Saturday, April 20, 2024

With a Bullet

 

The kids ask, why don’t wars other than Vietnam have a soundtrack?

They are influenced largely here by the soundtrack to Full Metal Jacket. This is their prime source of information about Vietnam.


But they do have a point. There was a burst of musical creativity at the time of Vietnam, far better than anything we’re hearing now. And a lot of it was seemingly inspired by the turmoil and the opposition to the war. Times of general crisis are good times for the arts; take Renaissance Italy. This is because art is here to heal confusion; the imagination spontaneously kicks in when times are bad, seeking some order or pattern over the rainbow.

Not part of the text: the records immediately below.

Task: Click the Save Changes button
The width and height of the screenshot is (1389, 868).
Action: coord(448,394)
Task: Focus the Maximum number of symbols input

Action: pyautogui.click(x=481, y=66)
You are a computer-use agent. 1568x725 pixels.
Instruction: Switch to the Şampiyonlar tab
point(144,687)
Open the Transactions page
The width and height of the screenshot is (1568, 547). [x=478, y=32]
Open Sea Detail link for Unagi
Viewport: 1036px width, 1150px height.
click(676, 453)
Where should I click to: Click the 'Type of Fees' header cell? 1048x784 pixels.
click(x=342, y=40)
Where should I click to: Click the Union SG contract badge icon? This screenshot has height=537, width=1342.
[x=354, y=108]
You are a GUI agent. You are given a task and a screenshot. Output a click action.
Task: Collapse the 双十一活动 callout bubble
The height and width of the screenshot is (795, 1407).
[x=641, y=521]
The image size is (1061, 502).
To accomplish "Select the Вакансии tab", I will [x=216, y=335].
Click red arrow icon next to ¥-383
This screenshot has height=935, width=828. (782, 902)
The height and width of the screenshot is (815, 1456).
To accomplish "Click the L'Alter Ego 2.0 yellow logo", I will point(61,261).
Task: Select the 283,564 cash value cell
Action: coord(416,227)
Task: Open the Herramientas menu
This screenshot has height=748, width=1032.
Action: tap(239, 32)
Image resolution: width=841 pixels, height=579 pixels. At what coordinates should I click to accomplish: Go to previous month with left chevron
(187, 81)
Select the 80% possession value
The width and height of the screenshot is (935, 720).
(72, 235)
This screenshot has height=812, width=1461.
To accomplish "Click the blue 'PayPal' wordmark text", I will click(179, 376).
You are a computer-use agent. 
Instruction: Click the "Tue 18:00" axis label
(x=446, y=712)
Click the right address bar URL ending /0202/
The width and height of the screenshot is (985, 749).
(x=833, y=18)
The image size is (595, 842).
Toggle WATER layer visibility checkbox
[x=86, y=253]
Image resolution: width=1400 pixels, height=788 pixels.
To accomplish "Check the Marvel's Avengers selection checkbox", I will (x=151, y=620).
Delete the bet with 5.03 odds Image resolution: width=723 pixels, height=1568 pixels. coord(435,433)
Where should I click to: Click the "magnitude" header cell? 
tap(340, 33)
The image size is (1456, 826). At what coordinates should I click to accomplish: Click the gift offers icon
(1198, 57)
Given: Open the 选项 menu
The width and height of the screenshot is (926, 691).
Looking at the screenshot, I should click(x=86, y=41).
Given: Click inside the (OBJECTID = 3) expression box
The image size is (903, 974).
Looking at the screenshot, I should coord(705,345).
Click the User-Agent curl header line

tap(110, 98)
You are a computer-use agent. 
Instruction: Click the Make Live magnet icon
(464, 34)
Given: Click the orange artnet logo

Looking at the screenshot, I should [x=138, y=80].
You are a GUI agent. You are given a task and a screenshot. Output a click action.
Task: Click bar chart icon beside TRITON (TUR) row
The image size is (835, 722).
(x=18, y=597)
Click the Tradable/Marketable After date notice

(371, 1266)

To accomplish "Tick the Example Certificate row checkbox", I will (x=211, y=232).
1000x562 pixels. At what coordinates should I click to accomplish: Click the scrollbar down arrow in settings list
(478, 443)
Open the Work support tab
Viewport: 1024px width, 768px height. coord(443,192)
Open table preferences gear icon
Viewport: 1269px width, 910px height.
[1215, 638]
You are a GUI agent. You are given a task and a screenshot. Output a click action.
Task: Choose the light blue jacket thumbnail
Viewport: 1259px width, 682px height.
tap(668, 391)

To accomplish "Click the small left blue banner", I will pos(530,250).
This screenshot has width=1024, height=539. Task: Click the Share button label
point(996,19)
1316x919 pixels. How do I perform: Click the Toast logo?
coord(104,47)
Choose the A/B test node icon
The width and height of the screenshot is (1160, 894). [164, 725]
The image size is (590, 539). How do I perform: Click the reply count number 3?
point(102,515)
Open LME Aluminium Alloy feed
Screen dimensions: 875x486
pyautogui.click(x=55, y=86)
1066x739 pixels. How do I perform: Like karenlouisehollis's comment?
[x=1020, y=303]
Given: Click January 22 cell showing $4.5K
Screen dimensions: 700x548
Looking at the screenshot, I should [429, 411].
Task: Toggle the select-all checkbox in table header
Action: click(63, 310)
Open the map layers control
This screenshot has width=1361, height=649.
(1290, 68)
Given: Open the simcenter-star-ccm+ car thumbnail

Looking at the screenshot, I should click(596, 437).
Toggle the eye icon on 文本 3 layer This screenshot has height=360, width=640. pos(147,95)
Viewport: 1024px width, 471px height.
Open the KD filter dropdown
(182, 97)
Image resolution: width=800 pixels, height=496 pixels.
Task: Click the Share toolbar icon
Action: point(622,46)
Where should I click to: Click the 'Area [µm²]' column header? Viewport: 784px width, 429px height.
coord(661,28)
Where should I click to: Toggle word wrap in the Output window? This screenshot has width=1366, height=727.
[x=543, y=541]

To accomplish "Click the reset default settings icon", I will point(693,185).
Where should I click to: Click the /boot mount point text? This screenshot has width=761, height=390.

But I immediately dispute their unlearned premise that other wars did not have a decent soundtrack. They just haven’t seen “O What a Lovely War.” 



The Second World War too generated some great music. It just hasn’t, to my knowledge, been set to film in the same systematic way. 

What about:

Run Rabbit Run

Blood on the Risers

Lili Marlene

The D-Day Dodgers

They Say That in the Army

The White Cliffs of Dover

We’ll Meet Again

I’m a Cranky Old Yank in a Clanky Old Tank

We’re Gonna Hang Out Our Washing on the Siegfried Line


Colonel Bogie’s March

Der Fuhrer’s Face

The North Atlantic Squadron

Bless ‘Em All

There’ll Always Be an England

This Is the Army, Mr. Jones

Coming in on a Wing and a Prayer


O How I Hate to Get Up in the Morning

And, although I find it too smarmy, “Don’t Sit Under the Apple Tree.”

Somebody really should do a stage show like “O What a Lovely War” around these songs.